Real-time energy grid monitoring system with streaming data processing, anomaly detection, and carbon intensity tracking.
Energy Grid Pulse is a comprehensive streaming data pipeline that monitors energy grids in real-time, tracking power demand, generation mix, grid stability, and carbon emissions.
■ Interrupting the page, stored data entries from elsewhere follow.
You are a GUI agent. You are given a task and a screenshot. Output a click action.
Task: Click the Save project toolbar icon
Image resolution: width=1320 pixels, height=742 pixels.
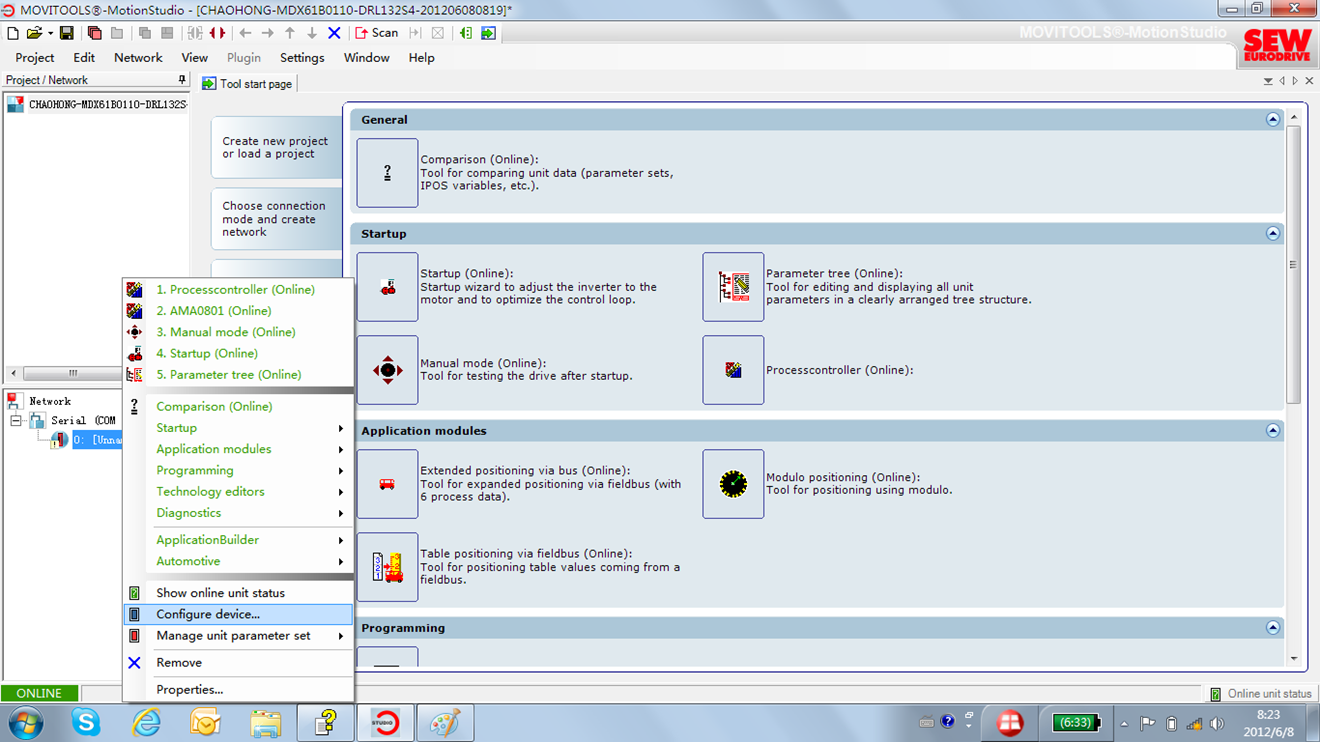pyautogui.click(x=66, y=33)
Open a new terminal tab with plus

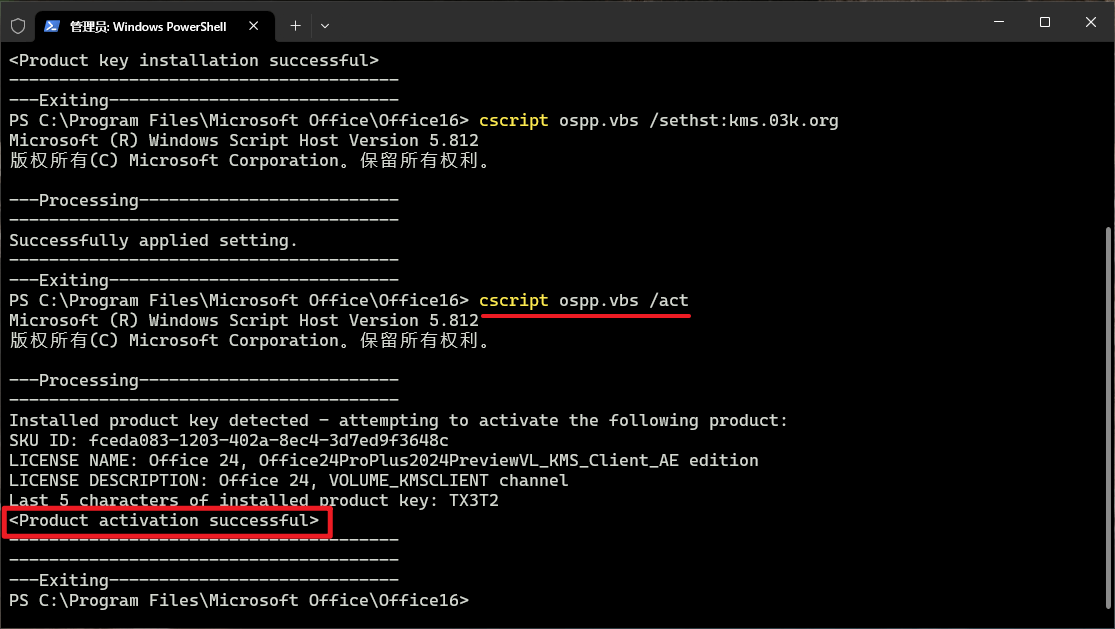click(295, 25)
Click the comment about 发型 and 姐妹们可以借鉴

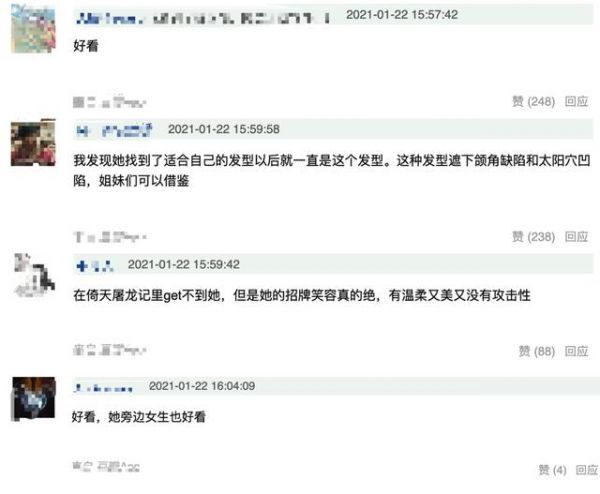click(332, 170)
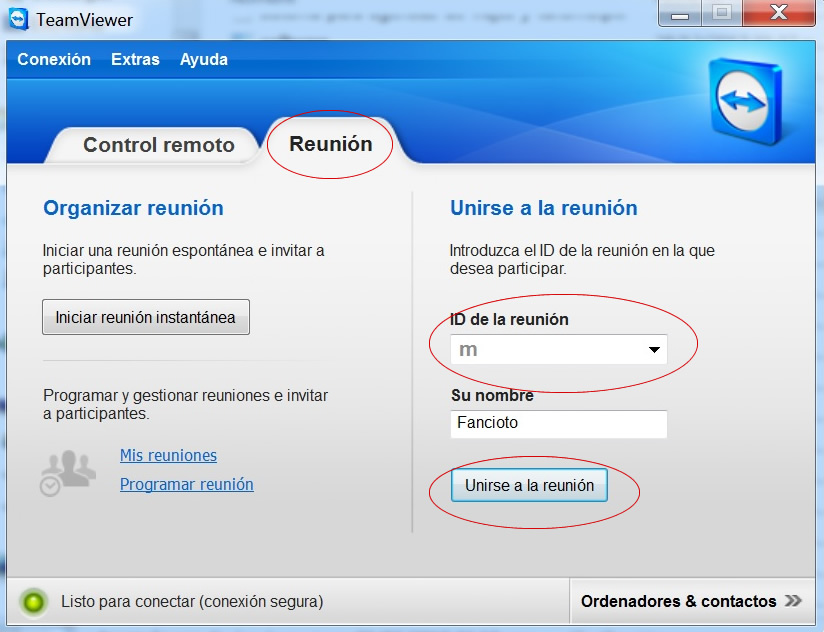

The system processes data through a modern tech stack including Kafka, Spark, Elasticsearch, and Kibana to provide actionable insights for grid operators.
- Real-time Monitoring: Track grid metrics with <5 second latency
- Anomaly Detection: Automatic detection of frequency deviations, voltage instabilities, and overload conditions
- Carbon Tracking: Real-time carbon intensity calculations based on generation mix
- Generation Mix Analysis: Track renewable vs fossil fuel generation in real-time
- Multi-Region Support: Monitor 5 regions simultaneously (Northeast, Southeast, Midwest, Southwest, West)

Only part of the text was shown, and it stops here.